Open tmcw opened 7 years ago

tmcw commented 7 years ago

USE CASE: You've built a REPL or another type of JavaScript editor, and you're importing different JavaScript libraries and want to show documentation for their methods, dynamically. Right now, you could use a documentation generator, figure out what you've referenced, parse and analyze the code for documentation, and match it up. But that means re-parsing an entire source tree, even though you have the objects at hand.

So: what about runtime accessibility of documentation information?

For example: Python's docstrings become a .__doc__ property, which is accessible by repls. Clojure's documentation is stored in meta information. These languages allow runtime referencing of documentation.

One possibility for JavaScript (hattip @mbostock) would be to place documentation inside of functions, instead of right before then, such that the documentation would be accessible when you run function.toString(), like:

function add(a, b) {
   // Add two numbers
   return a + b;
}
tmcw commented 7 years ago

Another possibility: decorators:

@doc(`Add two numbers`);
function add(a, b) {
   return a + b;
}

Which would add to a... global WeakMap of documentation like

new WeakMap([[add, { description: 'add two numbers']]);
jamiebuilds commented 7 years ago

Would a Babel plugin be an acceptable way to do this?

tmcw commented 7 years ago

I think a babel plugin could do even better and attach comment-based documentation to exports, right?
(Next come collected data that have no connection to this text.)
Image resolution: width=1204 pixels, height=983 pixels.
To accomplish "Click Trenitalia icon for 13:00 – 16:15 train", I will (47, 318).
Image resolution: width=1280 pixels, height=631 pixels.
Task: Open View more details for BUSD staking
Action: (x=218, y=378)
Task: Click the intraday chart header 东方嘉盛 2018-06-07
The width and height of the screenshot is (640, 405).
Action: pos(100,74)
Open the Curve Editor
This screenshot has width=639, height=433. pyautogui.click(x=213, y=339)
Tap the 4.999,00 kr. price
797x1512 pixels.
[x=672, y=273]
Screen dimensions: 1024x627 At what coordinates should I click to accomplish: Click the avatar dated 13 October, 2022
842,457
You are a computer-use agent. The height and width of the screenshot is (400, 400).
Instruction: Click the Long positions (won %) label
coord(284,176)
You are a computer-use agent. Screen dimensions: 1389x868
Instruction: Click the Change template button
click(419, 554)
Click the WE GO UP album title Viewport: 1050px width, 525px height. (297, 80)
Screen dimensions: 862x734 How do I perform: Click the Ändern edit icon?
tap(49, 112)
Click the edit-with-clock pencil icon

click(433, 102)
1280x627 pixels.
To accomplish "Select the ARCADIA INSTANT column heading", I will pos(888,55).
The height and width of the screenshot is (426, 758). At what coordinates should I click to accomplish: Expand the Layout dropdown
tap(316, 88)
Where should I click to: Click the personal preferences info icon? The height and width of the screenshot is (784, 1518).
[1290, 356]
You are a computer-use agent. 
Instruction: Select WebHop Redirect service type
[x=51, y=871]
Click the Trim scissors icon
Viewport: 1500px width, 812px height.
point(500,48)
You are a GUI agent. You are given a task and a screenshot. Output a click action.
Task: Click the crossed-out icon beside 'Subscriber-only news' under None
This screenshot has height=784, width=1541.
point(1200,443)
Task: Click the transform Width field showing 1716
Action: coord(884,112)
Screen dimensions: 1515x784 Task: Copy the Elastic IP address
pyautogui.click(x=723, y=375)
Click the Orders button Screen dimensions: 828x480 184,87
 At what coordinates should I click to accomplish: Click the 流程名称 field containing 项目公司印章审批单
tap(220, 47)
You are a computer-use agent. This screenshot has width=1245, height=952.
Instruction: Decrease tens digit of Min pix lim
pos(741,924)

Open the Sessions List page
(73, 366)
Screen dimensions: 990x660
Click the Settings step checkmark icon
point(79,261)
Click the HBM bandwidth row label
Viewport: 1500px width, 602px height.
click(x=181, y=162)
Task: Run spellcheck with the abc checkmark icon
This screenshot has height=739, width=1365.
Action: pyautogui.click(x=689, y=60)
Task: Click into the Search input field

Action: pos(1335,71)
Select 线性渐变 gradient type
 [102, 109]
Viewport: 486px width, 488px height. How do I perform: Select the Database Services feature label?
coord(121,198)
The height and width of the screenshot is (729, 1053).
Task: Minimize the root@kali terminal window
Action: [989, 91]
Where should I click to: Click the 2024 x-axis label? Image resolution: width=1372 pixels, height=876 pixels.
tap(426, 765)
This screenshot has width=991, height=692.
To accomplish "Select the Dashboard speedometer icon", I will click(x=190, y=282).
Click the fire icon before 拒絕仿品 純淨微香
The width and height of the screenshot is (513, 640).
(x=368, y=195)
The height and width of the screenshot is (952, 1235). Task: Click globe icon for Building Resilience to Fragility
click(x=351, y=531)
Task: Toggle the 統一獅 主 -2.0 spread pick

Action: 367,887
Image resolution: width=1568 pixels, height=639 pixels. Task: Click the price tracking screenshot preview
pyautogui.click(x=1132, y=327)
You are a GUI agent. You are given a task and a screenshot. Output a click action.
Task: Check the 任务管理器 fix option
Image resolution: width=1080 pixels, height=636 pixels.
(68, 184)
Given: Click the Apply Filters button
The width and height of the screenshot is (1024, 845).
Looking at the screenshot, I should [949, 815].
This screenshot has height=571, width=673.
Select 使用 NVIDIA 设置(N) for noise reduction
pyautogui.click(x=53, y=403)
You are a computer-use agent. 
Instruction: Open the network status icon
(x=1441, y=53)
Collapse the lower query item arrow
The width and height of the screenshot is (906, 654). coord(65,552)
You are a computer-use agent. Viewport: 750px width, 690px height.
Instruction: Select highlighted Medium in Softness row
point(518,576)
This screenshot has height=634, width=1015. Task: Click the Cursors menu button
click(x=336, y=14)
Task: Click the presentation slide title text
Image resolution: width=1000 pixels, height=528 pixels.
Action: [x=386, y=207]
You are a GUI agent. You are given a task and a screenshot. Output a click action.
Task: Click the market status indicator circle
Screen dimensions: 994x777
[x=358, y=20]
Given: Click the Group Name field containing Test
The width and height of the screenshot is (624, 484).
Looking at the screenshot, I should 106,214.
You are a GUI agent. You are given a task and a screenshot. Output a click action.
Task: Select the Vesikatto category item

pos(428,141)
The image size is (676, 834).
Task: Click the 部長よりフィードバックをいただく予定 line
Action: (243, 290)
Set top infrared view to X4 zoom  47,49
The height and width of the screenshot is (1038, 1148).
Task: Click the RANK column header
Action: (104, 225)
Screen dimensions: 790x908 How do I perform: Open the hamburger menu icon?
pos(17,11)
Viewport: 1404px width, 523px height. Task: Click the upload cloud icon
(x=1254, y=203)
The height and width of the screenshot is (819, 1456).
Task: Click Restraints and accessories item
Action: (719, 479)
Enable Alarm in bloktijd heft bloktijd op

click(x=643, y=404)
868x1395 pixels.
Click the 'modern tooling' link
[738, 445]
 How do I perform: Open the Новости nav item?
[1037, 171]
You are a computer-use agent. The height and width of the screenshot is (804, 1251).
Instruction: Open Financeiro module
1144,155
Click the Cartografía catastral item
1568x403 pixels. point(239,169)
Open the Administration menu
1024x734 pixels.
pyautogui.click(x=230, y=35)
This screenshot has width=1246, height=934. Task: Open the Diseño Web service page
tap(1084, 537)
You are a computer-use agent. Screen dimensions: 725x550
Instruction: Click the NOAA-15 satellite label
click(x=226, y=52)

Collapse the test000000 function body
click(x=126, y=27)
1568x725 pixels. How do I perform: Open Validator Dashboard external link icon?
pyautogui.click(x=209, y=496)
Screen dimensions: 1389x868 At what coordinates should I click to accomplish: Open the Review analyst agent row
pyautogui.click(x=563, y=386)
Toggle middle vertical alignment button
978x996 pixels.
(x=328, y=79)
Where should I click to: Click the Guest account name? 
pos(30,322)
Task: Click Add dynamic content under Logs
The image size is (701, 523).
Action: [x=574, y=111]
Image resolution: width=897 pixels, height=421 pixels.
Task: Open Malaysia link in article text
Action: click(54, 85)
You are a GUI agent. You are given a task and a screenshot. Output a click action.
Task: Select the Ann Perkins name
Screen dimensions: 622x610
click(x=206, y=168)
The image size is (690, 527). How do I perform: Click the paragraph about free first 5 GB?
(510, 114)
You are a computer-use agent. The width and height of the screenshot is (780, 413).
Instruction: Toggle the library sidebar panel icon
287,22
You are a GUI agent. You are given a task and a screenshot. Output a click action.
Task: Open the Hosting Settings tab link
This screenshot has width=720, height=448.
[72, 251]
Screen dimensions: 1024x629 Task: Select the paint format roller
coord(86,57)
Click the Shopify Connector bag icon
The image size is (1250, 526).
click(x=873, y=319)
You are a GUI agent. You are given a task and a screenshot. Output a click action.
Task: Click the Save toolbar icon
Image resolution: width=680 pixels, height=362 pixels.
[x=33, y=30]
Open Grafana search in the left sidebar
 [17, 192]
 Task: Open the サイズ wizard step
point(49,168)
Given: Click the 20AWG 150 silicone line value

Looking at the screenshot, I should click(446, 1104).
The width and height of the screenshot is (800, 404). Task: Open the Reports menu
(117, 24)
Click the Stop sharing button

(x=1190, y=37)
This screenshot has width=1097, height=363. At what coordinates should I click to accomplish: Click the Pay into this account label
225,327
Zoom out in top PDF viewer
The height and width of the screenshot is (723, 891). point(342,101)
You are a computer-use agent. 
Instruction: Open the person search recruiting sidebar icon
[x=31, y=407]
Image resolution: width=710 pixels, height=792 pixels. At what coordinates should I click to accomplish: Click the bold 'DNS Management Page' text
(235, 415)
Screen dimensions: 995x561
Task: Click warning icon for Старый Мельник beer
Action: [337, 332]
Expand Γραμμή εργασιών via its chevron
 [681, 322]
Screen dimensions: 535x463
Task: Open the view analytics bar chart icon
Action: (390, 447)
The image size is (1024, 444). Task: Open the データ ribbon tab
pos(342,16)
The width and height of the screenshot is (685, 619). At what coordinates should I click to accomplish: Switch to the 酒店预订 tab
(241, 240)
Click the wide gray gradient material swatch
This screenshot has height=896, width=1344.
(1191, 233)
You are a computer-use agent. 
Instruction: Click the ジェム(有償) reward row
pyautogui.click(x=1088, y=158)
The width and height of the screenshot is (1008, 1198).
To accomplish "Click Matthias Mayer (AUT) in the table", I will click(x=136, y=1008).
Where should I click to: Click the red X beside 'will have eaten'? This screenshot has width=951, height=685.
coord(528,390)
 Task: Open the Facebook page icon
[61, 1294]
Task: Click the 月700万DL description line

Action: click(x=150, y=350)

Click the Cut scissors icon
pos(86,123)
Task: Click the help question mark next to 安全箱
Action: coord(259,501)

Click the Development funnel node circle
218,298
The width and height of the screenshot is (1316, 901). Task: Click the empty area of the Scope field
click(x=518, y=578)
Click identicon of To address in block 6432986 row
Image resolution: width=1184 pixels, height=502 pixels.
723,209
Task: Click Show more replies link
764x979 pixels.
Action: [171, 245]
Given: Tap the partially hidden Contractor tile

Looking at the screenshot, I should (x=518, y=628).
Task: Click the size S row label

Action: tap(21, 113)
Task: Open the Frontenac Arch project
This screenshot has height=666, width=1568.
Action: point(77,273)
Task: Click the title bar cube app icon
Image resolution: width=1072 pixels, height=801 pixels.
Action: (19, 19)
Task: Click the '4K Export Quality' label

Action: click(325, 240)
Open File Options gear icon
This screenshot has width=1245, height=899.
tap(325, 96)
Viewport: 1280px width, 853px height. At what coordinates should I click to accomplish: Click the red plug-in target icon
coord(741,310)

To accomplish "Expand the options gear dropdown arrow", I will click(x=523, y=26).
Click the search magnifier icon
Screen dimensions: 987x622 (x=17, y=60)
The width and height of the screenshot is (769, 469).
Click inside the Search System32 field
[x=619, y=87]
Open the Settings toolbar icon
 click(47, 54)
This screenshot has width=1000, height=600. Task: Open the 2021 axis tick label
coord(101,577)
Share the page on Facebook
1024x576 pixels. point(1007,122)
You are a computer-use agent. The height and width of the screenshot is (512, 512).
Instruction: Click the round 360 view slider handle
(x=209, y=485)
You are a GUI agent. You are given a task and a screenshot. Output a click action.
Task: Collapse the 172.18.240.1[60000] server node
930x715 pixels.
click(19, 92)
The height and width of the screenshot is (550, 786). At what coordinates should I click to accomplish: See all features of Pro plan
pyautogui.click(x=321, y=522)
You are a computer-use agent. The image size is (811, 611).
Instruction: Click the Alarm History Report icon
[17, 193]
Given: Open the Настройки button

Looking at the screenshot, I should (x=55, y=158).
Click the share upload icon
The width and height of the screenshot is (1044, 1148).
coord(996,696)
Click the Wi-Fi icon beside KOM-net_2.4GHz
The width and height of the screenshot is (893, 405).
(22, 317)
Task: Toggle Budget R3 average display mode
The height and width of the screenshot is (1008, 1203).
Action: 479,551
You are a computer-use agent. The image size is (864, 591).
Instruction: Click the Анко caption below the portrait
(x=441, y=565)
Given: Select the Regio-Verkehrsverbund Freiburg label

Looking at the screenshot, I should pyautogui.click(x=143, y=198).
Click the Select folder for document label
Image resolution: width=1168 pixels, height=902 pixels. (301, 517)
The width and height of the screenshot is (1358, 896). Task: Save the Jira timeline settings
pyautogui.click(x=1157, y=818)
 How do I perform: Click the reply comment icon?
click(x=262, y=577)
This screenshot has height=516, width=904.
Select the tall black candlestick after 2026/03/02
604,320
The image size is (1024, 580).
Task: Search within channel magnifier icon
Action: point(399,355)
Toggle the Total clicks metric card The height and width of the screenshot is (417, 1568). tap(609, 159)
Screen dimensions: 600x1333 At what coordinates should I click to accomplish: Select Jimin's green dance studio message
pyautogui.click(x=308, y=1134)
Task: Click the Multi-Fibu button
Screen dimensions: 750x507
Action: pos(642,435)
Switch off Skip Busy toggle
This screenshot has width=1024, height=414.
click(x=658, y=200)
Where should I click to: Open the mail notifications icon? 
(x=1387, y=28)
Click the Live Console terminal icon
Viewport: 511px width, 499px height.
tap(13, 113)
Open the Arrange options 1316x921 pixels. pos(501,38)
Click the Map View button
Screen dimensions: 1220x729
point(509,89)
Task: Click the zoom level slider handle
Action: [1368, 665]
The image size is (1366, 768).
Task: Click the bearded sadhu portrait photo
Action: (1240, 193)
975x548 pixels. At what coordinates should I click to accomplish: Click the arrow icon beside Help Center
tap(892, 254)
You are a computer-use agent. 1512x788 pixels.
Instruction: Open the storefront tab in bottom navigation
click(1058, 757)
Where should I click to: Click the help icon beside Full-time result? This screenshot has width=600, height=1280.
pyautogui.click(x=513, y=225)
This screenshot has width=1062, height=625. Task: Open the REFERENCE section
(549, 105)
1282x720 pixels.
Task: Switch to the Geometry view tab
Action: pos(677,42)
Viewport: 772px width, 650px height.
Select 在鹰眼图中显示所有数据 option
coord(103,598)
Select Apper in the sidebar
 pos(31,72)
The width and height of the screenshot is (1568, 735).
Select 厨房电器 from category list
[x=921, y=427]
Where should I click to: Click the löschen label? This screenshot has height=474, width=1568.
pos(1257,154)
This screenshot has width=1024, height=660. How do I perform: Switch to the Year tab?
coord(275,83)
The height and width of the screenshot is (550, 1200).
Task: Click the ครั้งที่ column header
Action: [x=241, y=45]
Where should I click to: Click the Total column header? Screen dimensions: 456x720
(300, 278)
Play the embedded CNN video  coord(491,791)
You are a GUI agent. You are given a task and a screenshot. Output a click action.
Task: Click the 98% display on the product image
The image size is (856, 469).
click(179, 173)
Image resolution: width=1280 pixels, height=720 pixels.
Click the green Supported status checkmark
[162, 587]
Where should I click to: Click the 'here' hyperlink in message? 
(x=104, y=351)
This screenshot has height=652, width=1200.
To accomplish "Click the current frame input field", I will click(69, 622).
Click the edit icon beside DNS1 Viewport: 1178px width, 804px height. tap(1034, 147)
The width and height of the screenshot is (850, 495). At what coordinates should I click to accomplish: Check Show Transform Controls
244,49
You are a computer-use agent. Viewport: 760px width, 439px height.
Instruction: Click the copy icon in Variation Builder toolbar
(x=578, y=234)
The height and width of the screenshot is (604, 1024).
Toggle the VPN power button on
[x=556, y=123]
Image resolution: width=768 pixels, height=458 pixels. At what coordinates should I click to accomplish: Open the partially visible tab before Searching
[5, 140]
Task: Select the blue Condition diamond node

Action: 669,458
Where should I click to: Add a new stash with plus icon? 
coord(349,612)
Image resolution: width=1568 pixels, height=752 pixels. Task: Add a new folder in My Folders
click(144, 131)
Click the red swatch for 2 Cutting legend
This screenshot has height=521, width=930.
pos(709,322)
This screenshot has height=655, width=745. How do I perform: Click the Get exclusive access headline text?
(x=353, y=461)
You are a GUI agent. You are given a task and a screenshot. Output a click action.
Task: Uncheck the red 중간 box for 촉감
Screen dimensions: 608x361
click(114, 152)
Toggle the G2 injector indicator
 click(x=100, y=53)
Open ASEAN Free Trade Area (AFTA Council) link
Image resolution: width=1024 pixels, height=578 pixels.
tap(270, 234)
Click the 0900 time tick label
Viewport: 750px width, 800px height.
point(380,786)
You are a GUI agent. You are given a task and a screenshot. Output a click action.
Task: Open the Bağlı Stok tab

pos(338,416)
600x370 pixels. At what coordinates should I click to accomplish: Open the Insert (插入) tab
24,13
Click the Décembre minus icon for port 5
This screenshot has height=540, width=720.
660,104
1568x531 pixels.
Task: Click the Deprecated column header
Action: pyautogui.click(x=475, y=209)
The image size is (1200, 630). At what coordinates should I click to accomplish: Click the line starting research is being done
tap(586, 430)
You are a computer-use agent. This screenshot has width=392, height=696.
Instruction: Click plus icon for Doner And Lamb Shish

It could essentially compile

// divide two numbers
export function divide(a, b) {
   return a / b;
}

to

import { documentation } from "runtime-documentation";
export function divide(a, b) {
   return a / b;
}

documentation.add(divide, 'divide two numbers');

and then you could run

$ node -r @std/esm -r runtime-documentation
> import { divide } from "./divide.js";
> doc(divide);

> 'divide two numbers'

I think? Not sure if this is the right route here, but some approach to runtime documentation is more and more of interest to me (admittedly because of the @observablehq usecase being front & center)

jamiebuilds commented 7 years ago

Yeah, you could do that fairly easily.